— EXERCISE INSTRUCTIONS —
Word for word, copy the data that follows and skip its pictures.

— EXERCISE MATERIALS —
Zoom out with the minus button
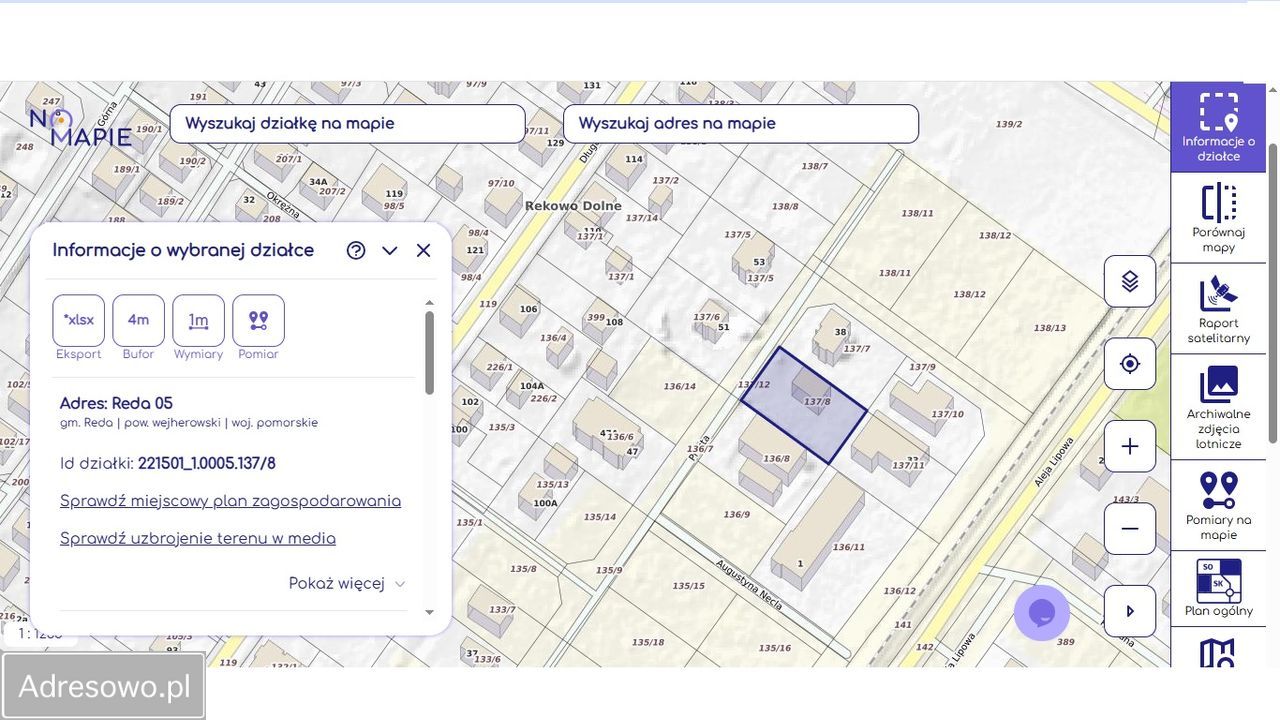1280x720 pixels. 1130,528
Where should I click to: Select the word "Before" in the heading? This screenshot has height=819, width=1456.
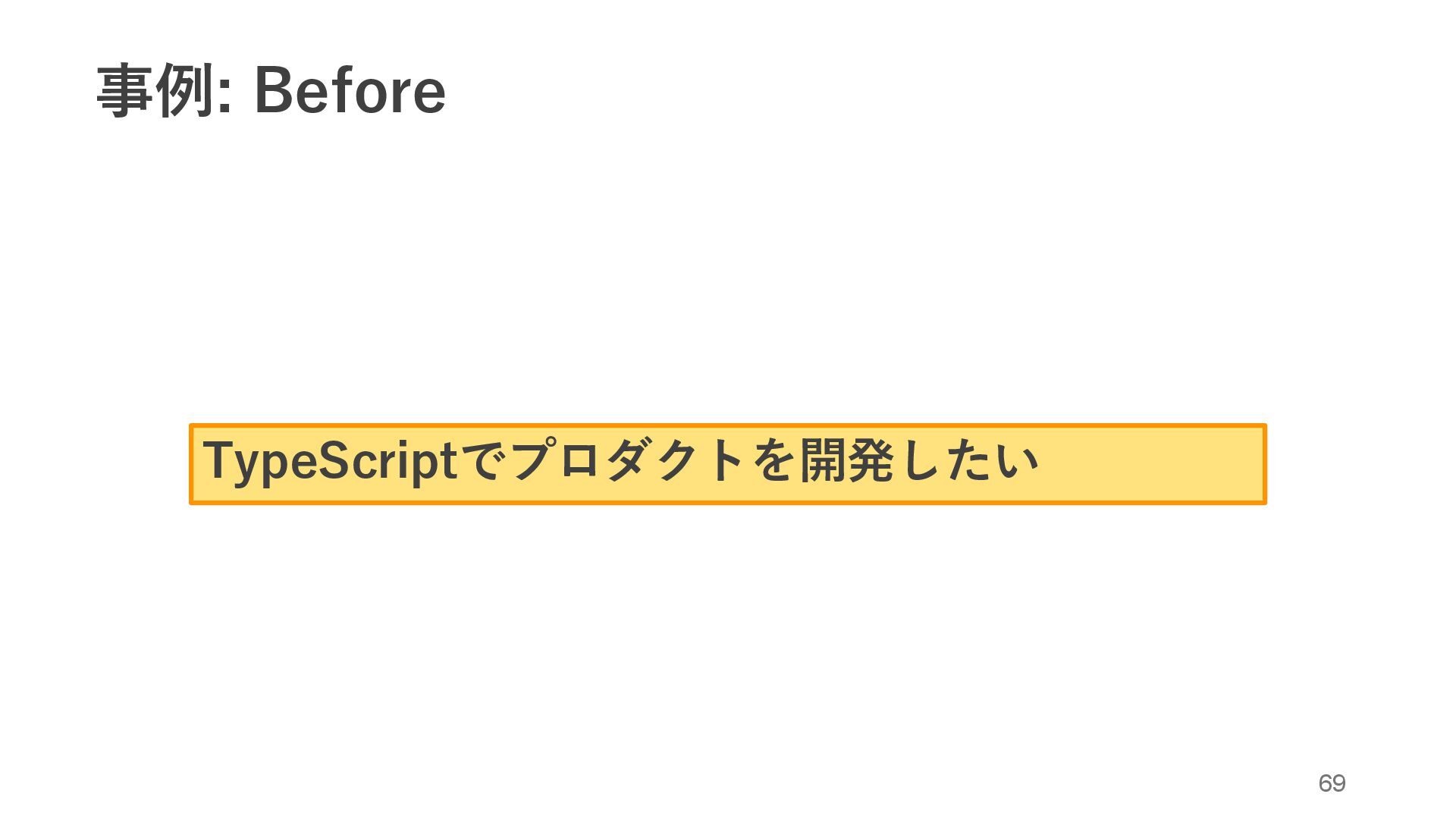click(x=350, y=91)
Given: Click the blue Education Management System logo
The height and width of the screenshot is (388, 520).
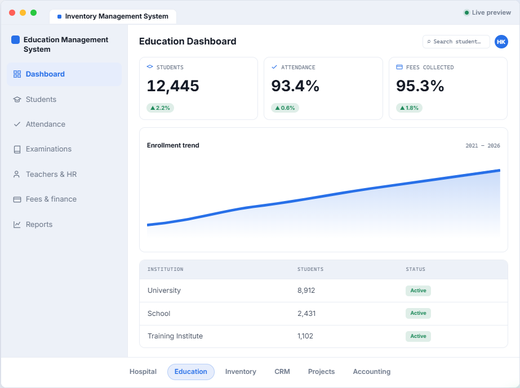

— REPLY —
Zoom out with the minus button
1280x720 pixels. 1130,528
Where should I click to: Select the word "Before" in the heading? This screenshot has height=819, width=1456.
click(x=350, y=91)
Given: Click the blue Education Management System logo
The height and width of the screenshot is (388, 520).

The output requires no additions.